The status bar shows a new message with a link to enable changes to the model. On the Model ribbon, a new button is also displayed. Using either of these options will modify the local model metadata to allow multiple live dataset connections.

When I click the link Make changes to this model, a dialog box allows me to confirm that I want to switch the live connection to a DirectQuery connection and prepare the local model to allow additional DirectQuery connections.

What happens if I start with an existing local model?

The first important lesson I learned was this if I were to create a new PBIX report file containing existing tables and then connect to a published dataset, this does not enable the ability to make changes to the local model.

With an imported table in the data model before using Get Data to select and connect to a published dataset, the status bar shows this message:

I found this to be unintuitive: The text “(click to change)” is not a clickable link. At this point there is no way to update the local model with the necessary changes. I had to start with an empty PBIX to add the first live connection. After that, I could use Get Data to import additional tables from others sources, but not the other way around.

Adding More Dataset Connections

Next, I use Get Data to connect to the ContosoDW Store Sales published dataset. After the local model had been converted, there was nothing particularly unique about the experience. I could just connect to an additional dataset and all of the tables will simply show up in the data model diagram view. The tables from each model are displayed with a different colored heading, in this case they are blue and red.

I had several duplicate table names after connecting the second data model. The second set of tables were renamed and postfixed with the number 2. I renamed the tables that I wanted to keep visible. The redundant tables that I don’t need are displayed on the right side of this diagram layout. Tables in a remote model cannot be deleted from the local model. I used the Properties pane to set the unused tables to be hidden.

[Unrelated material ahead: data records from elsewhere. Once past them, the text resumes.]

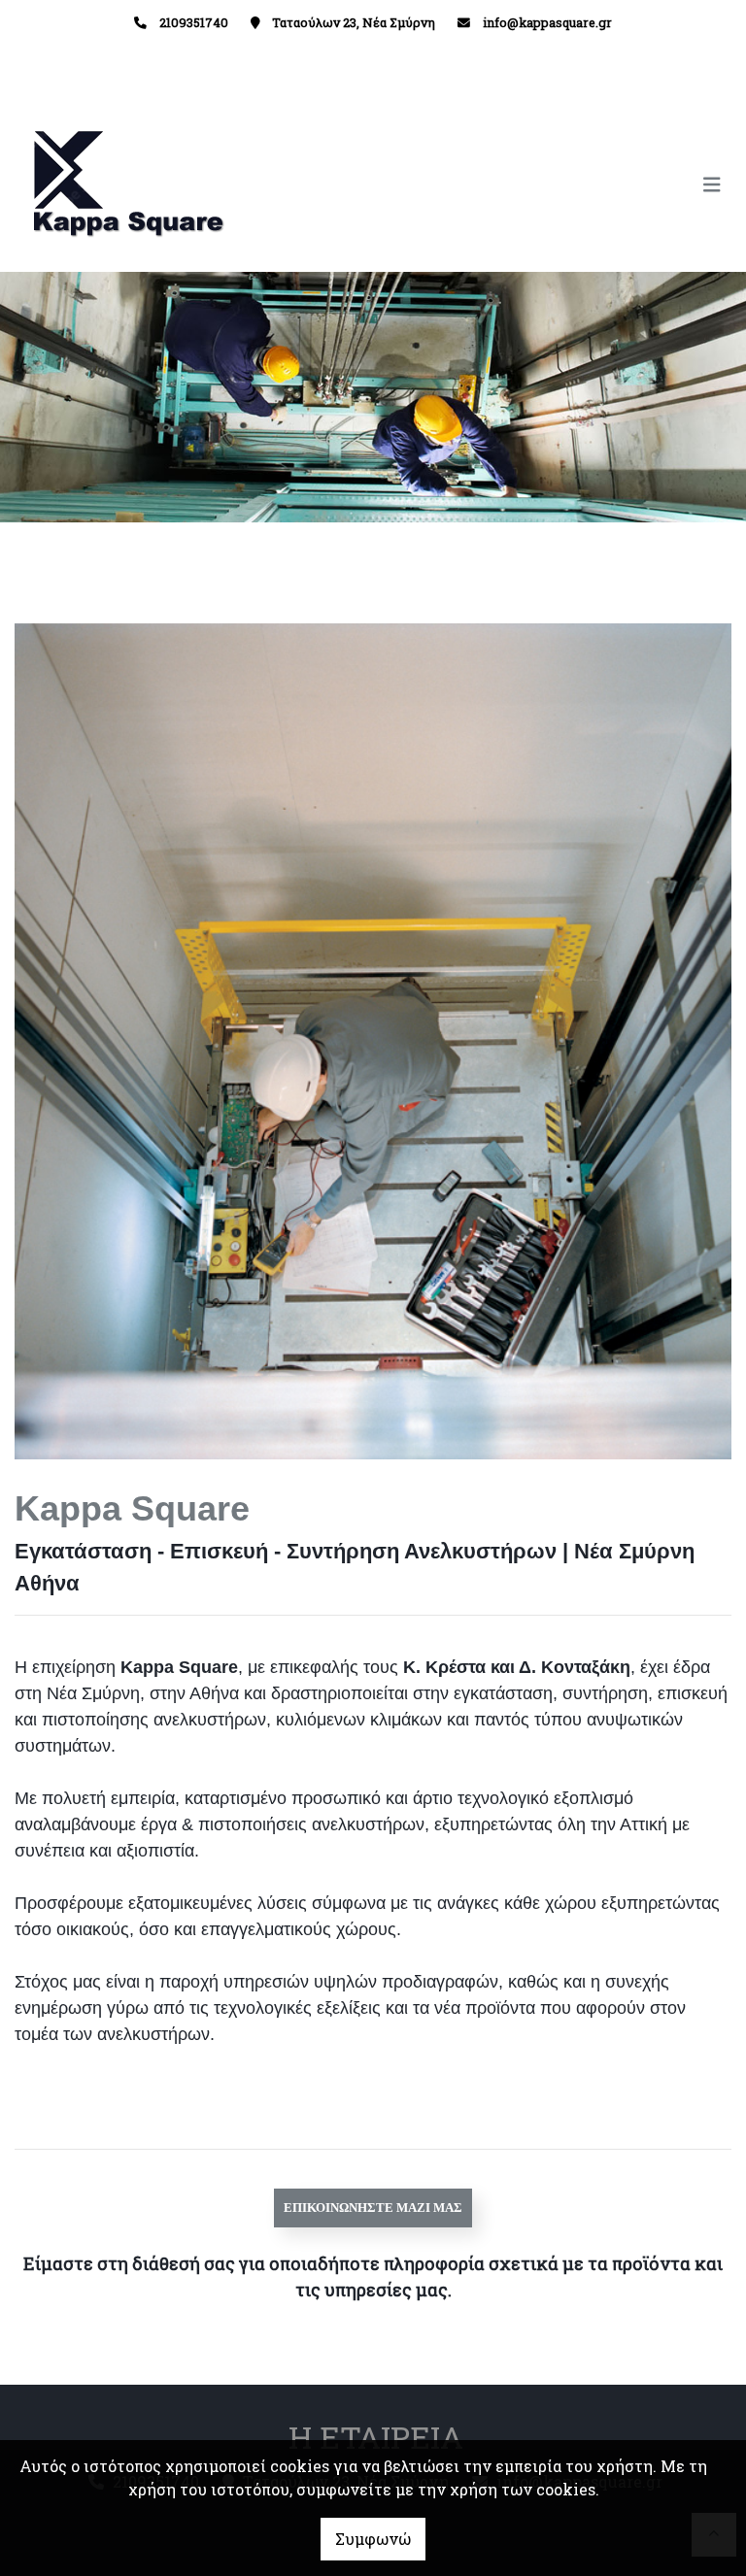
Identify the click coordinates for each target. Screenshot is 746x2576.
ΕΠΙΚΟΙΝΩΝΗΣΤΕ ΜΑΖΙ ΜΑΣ (373, 2207)
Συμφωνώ (373, 2538)
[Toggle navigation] (552, 185)
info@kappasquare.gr (547, 22)
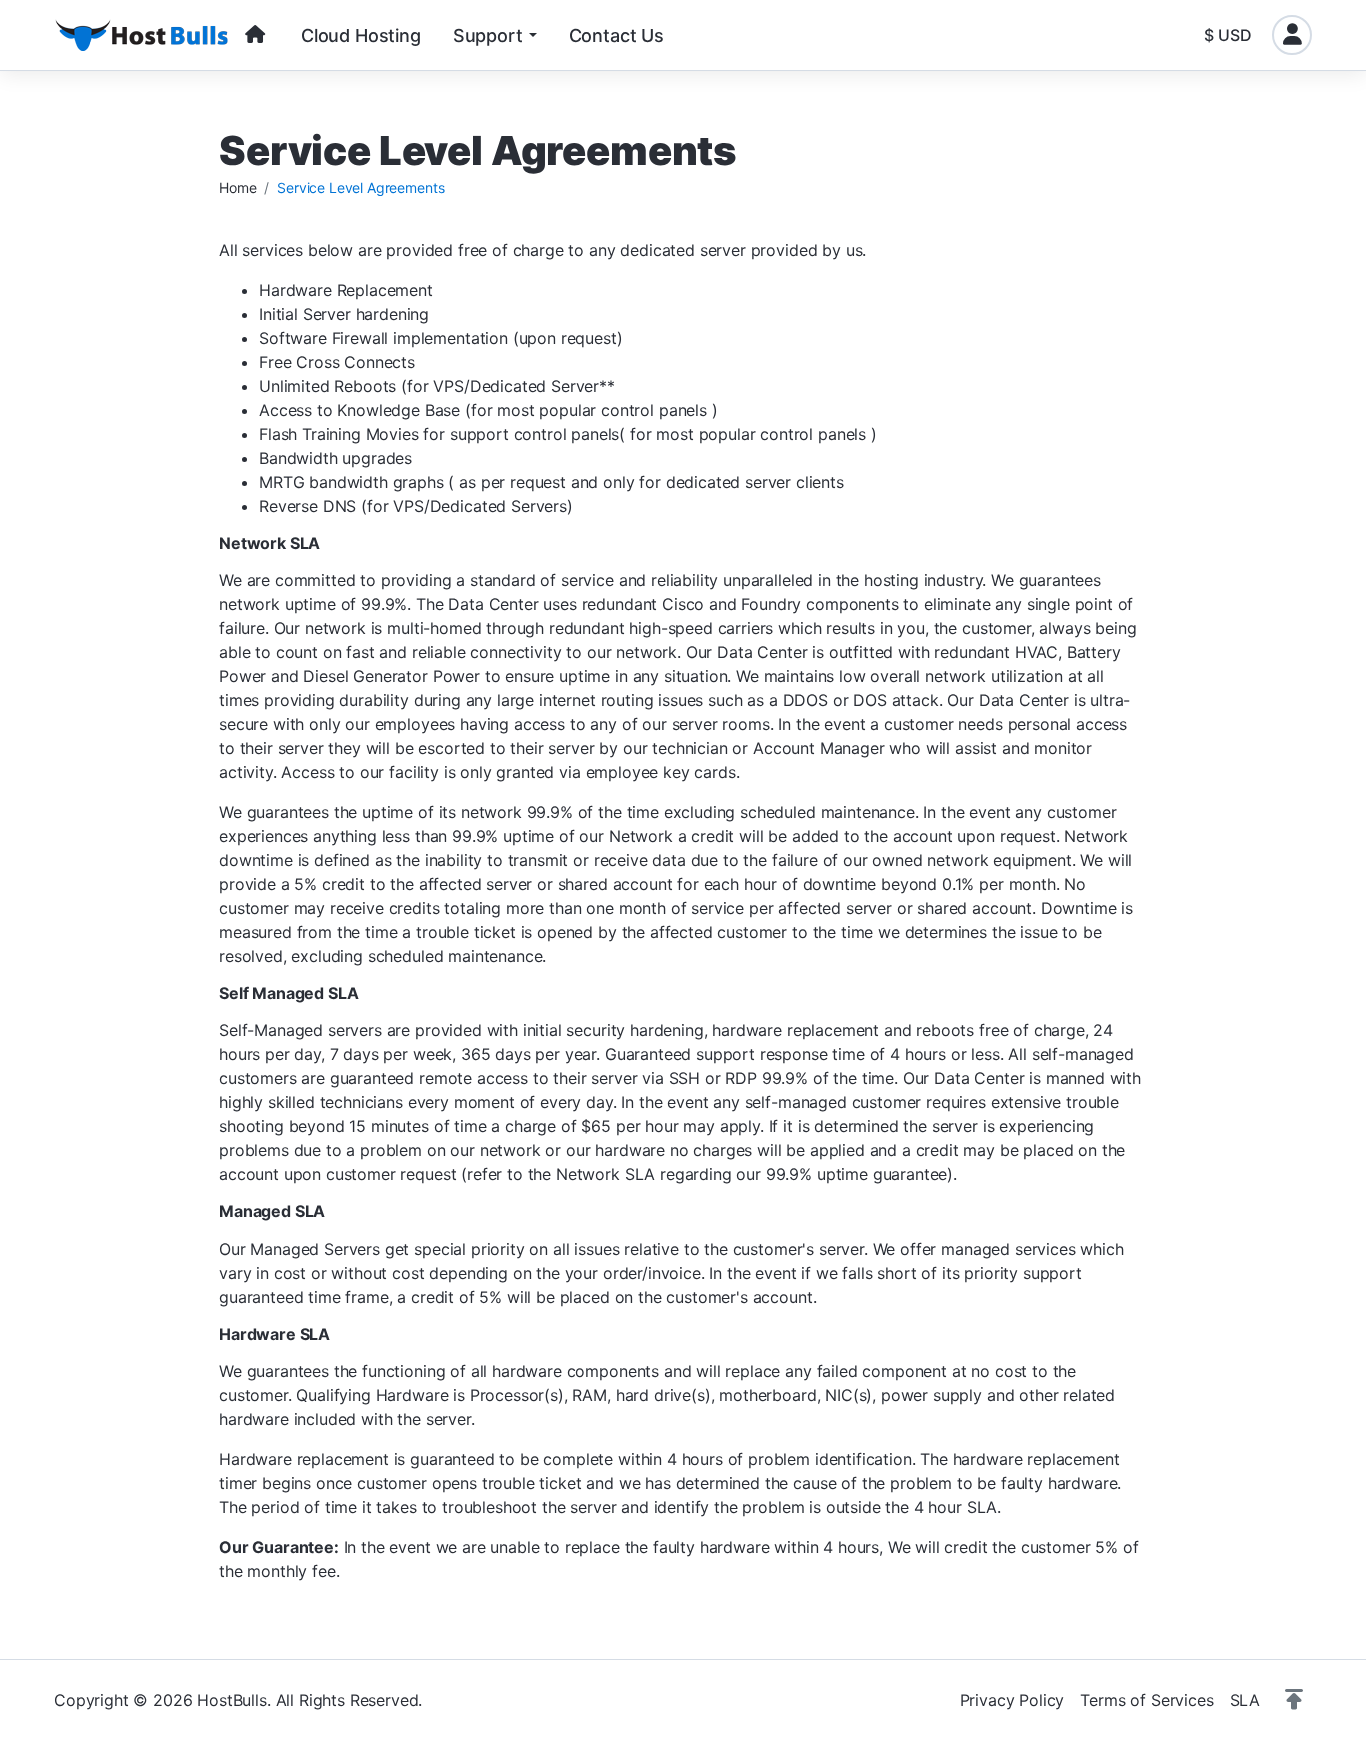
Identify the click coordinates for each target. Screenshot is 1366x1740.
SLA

If I were connecting to a large remote model that had a lot of tables just for the sake of bringing one table into the local model, it would be cumbersome to hide all of the the unneeded tables – so I hope there will be an easier way to manage this in the future.

I opened Tabular Editor from the External Tools ribbon and was able to use it just as if I were designing a normal import model data model, to rename tables and set properties with multiple objects selected.

Adding relationships between tables from each remote model was pretty much the same process as it would have been in a local model. I can use the Manage Relationships dialog and use the drag-and-drop method in the diagram view. The latter method opens the Manage Relationships dialog rather then simply creating the relationship.

Finally, I added a new Combined Sales Qty measure to one of the remote tables in my local model that references an existing measure from each of the remote models. For demonstration, the table visual shown below includes the Order Date field which is related to each of the two fact tables (Online Sales and Store Sales), the Online Sales Qty measure from the Internet Sales remote model, the Store Sales Qty measure from the Store Sales remote model, and the new Combined Sales Qty measure which I added to the local model:

After publishing the new composite data model and report, the Lineage View shows that the Combined Sales dataset has connections and dependencies on the two remote datasets that show up as Analysis Services DirectQuery connections, apparently using the XMLA endpoint in the Power BI service.

Once I worked through the design process a couple of times, the data model behavior is seems to be exactly the same as always, and designing reports is no different at all. I’m just scratching the surface and I’m anxious to dig deeper and compare notes with others in the community. I have no doubt that behaviors, limits and issues will arise with this brand new and very compelling capability but I’m very encouraged so far.